Now here is a confession! Not all of the books on my shelves either at home or here in my study at Sarum College have been read from cover to cover. You might be familiar with the dilemma. You buy a book on a recommendation. You hear the author at a writers festival. Amazon delivers ….You devour some but not all.
Some you try and give up wondering if it isn’t quite the right time to be nourished by their carefully written pages. Occasionally there are books that raise the blood pressure and you give up on them before they do anymore harm. For those of us who are book collectors there is never enough time to take a deep dive into ones purchases.
This book has been on my shelves at home for some time. My interest in ageing led me to wondering what kind of wisdom might be nurtured in maturing people and how they pass it on to others. To be honest I was pretty unfamiliar with some of the writers. Published in New York ( in 2002) some of the names were unfamiliar. James Harmon does a good job in gathering together a very wide range of writers. They are poets, provocateurs, writers, artists, historians, activists, Photographers and even spiritual leaders.
They share little in common apart from the question that Harman asked them to address which is this
‘if you could offer the young people of today one piece of advice what would it be’
What emerges of course is fascinating. One illuminating short piece of writing admits that they have rarely ever taken advice but he is wise enough to remind his reader that we will make mistakes and the question for us is whether we are prepared to learn from them. Perfection and the fantasy that we can always get it right needs careful handling. The writers offer such pearls of wisdom that this reader was forced to resort to Google to find out more about their work.

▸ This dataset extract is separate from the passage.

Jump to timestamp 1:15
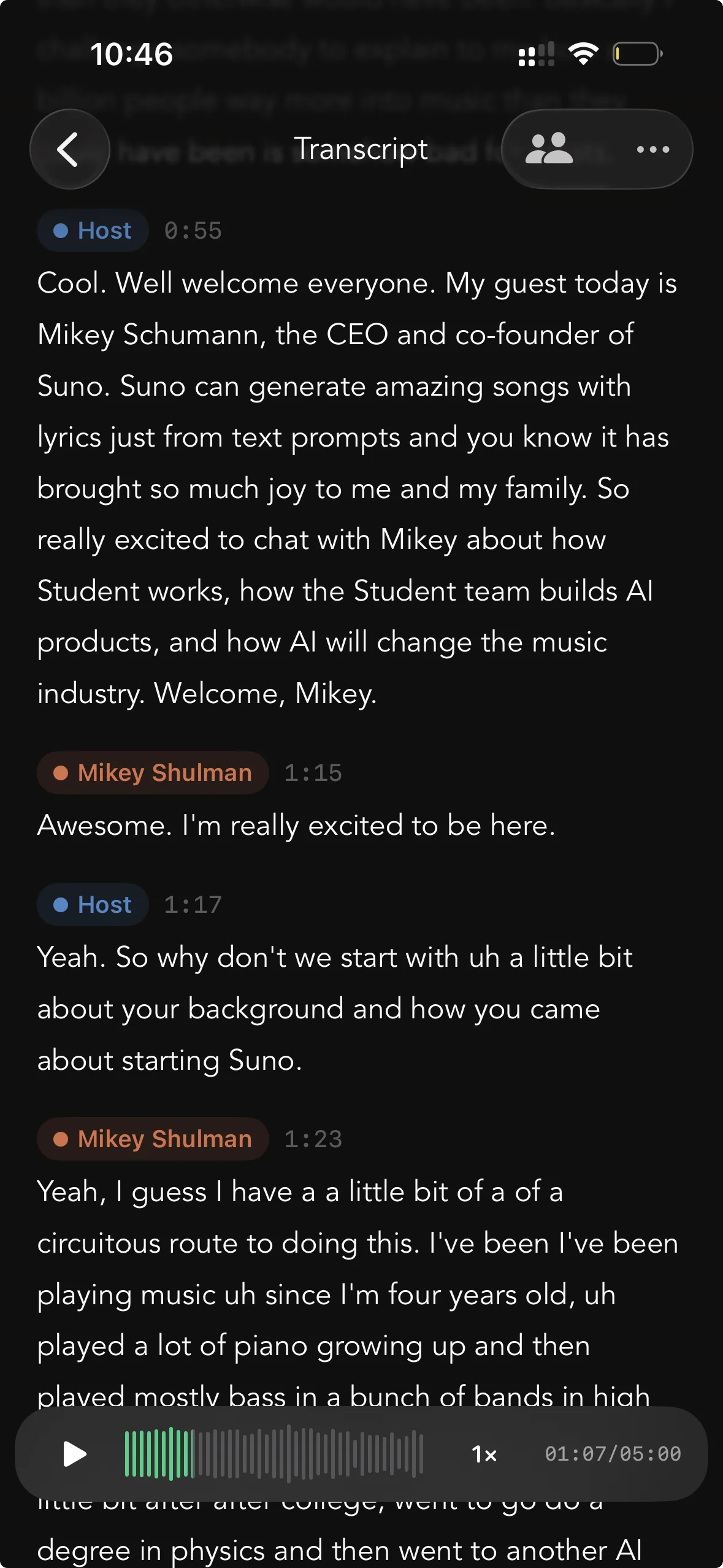Viewport: 723px width, 1568px height. [x=313, y=772]
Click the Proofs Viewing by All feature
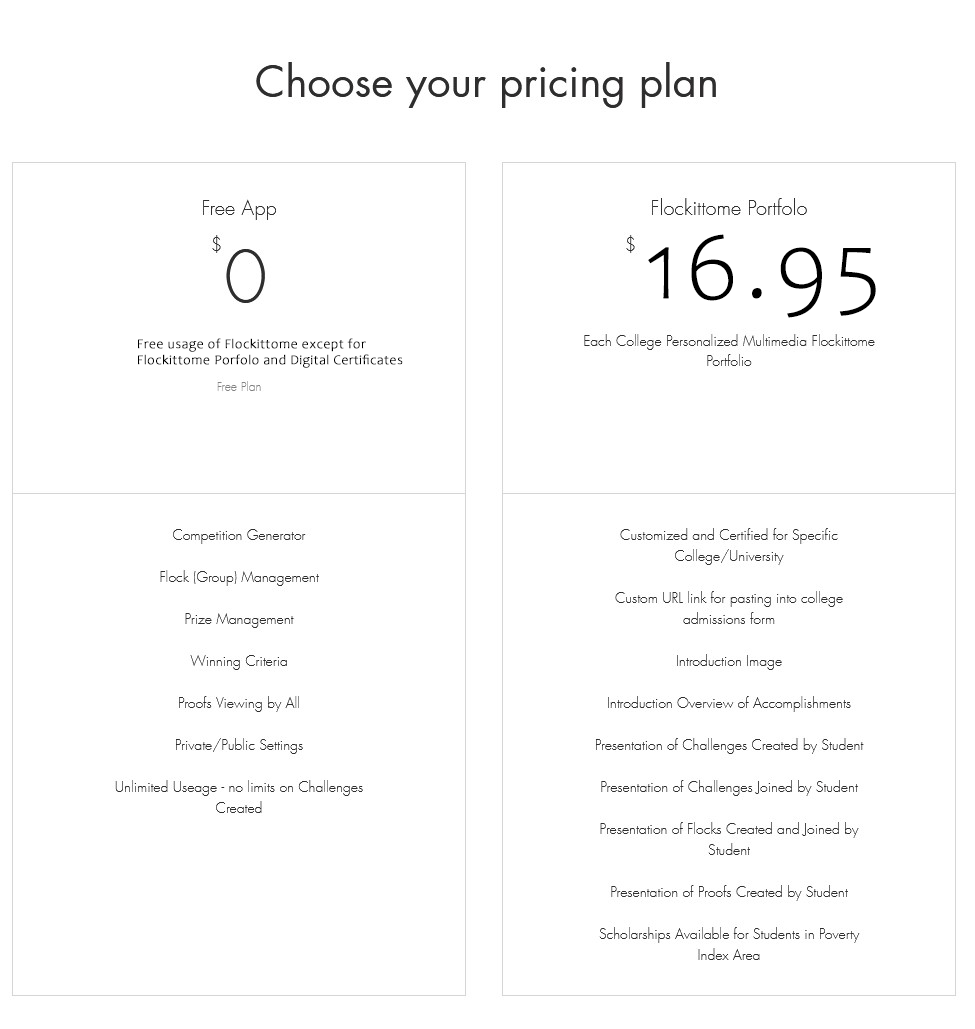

Some writers are brilliantly brief – what do you make of these snippets of advice?
- Learn to be as independent as possible
- develop an interest in learning for its own sake
- be truthful within the limits of possibility and pay attention
- I would recommend the avoidance of credit cards
- when possible turn off the sound and don’t be over concerned about being happy
- try to need less
- read more and talk less
- watch yourself at all times. Watch yourself as though you were observing a martian
So of course you build up a picture of the compelling nature of this book now populated with coloured markers to take me back to things I want to think more about. There are themes and these include living with vulnerability and mortality; some rather vivid ( and detailed) advice about sex and relationships; the importance of travel and the imagination; dealing with parents and their legacy together with the absolute overriding necessity for human beings to be as loving as they possibly can.
I was left wondering where any of us really go to for advice and how much notice we’ve ever taken of such advice over the years. There is in these pages a kind of fantasy that happiness is achievable. What the writers do not tackle quite as directly as they should is how far our well-being is shaped by the sheer unpredictability and injustices of our circumstances. We may want to open our hearts to endless possibilities but that’s hard to do when you are keeping a family together on a very small wage or seeking refuge as a migrant in a safer country. And there is an absence of religion though an abundance of spirituality !
So I guess that we all need to slow down and get a bigger picture. Perhaps we need to learn a new trick or two – taking chances, saying no and realizing that we are not responsible for the rest of the world.
Charles Baxter offers us this
‘We must produce less, consume less, and do everything more slowly. We must grow to love whatever happens slowly. Productivity for its own sake must be resisted’ –
Easy to write much more difficult to put into practice.
So over to you – write a letter to the next generation with a bit of advice dash what might it be?